Francisco est arrivé au Mexique en sachant ce qu'il voulait. et nous savions tous que je venais au Mexique en sachant que je voulais quelque chose. Cela avait un but pédagogique; Je voulais quitter un enseignement; Je savais que j'étais confrontée à l'occasion de contribuer à la formation d'un nouveau poste de peuple; Je savais que je ne pouvais pas laisser passer cette opportunité car il n'y en aurait probablement pas d'autre. Il était conscient que l'Église avait son moment et que s'il ne l'assumait pas, ce ne serait pas l'Église qu'il a l'intention de représenter. Il le voulait, ils le regardaient. Il arriva souriant, bien qu'il sache que sa chose ne serait pas des panneaux, des lobbys au caramel et des légèreté. Il est venu laisser sa marque.

Son outil était purement et exclusivement le mot; Il n'avait pas d'autre, comme nous, les professeurs. Soit il lui donnait assez de poids, soit il venait de passer devant un autre interlocuteur, peu importe sa qualité argentine. Et il ne suffisait pas d'être proclamé comme parole de Dieu, entre autres parce que ce n'était pas le cas. Il devait peser cela comme le disait le pape François. Si votre parole ne pèse pas, votre présence ne transcende pas. Premier grand défi pédagogique.
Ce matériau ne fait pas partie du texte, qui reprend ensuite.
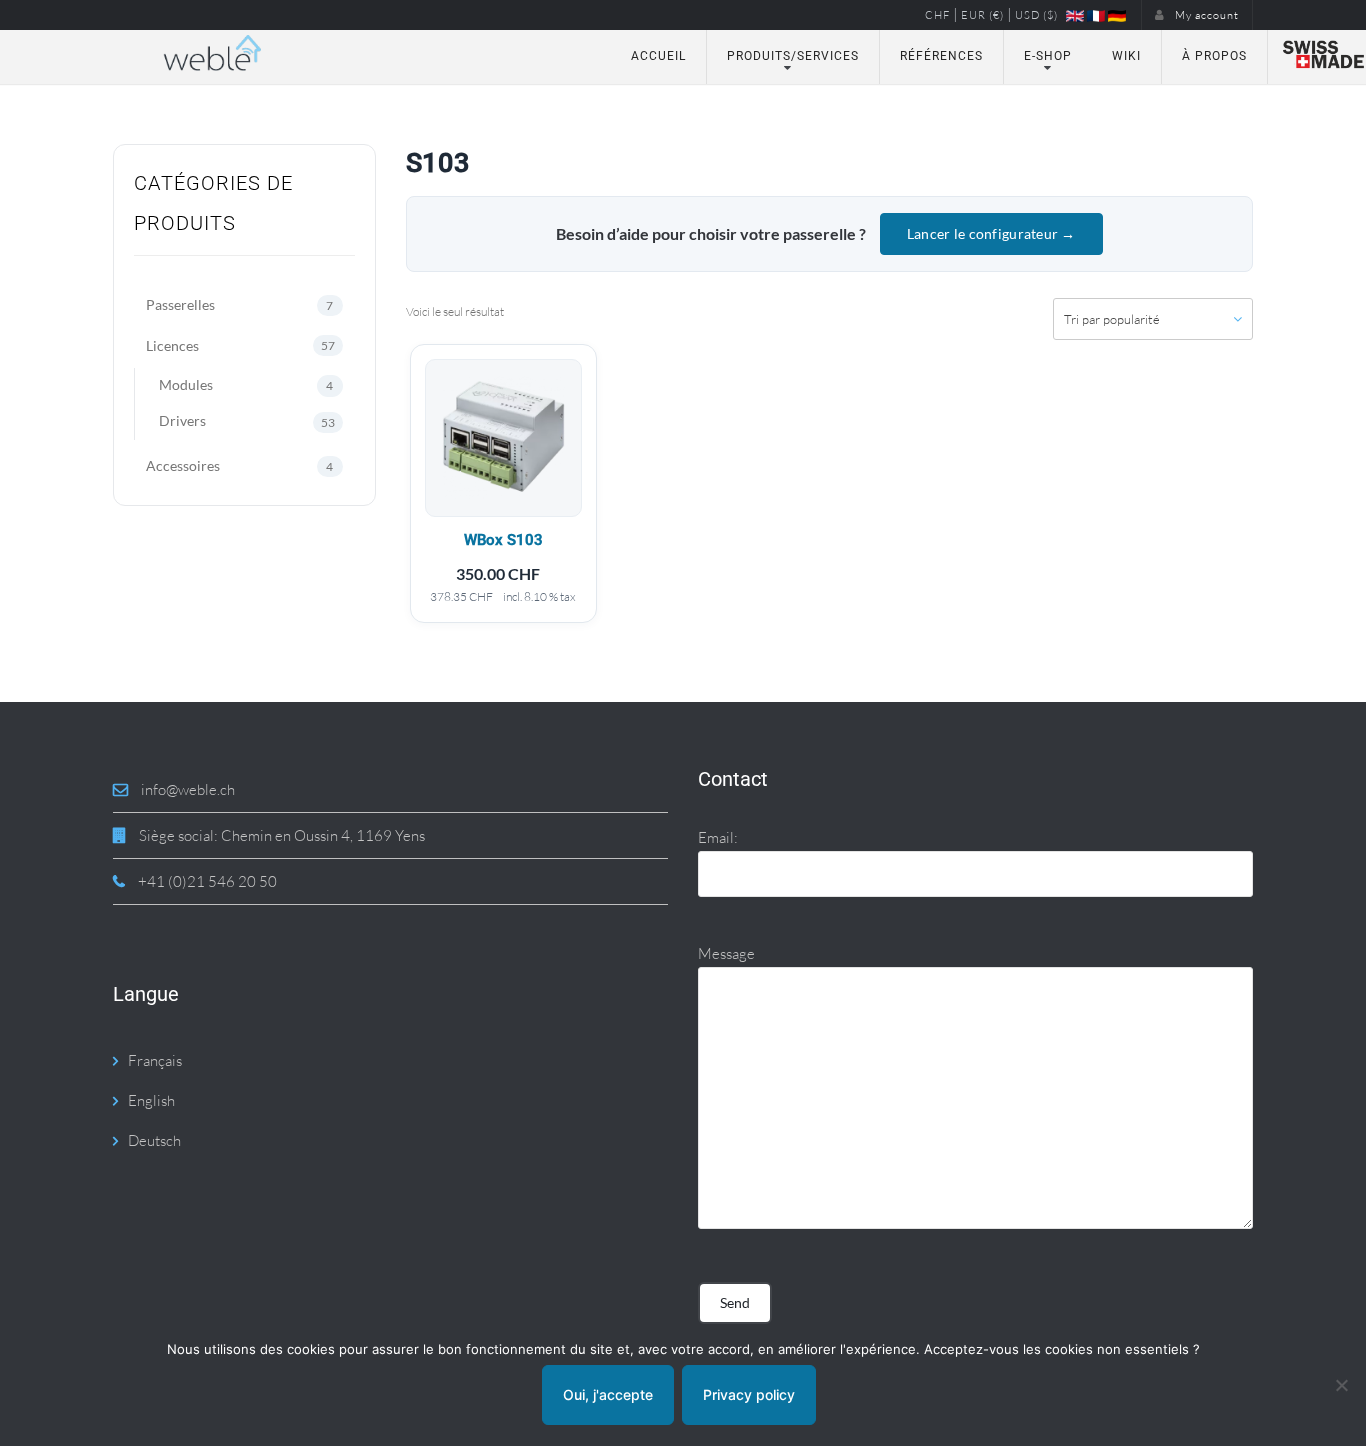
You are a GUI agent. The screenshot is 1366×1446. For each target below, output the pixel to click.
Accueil (658, 56)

Le grand risque était - encore une fois - de tomber dans le mot moral neutre; qui pèse dans l'abstrait mais n'enseigne pas; celui qui se vante sans laisser de traces; celui qui ne produit rien de plus qu'une prétention narcissique chez celui qui le délivre. Francisco n'est pas tombé dans le piège. Il y avait aussi le risque de le dépenser dans des racks et des cénacles fermés (spécialisés dans l'usure et la dissuasion), comme si cela pouvait ensuite rayonner. Il l'évita avec sagacité et donna un sourire "social" en guise de bouclier, sachant que ce n'était ni le moment ni l'endroit. Il a tenu parole pour quand elle pourrait en valoir la peine. C'était très calculateur avec ça. Et il a réussi. Rien n’a jamais été dit à la présidente Peña Nieto, mais beaucoup moins encore a atterri récemment; juste souri, s'est amusé avec les enfants, a violé le protocole et s'est retiré pour se reposer (de la même façon que nous devrions faire les enseignants avant les parents chaque premier jour d'école).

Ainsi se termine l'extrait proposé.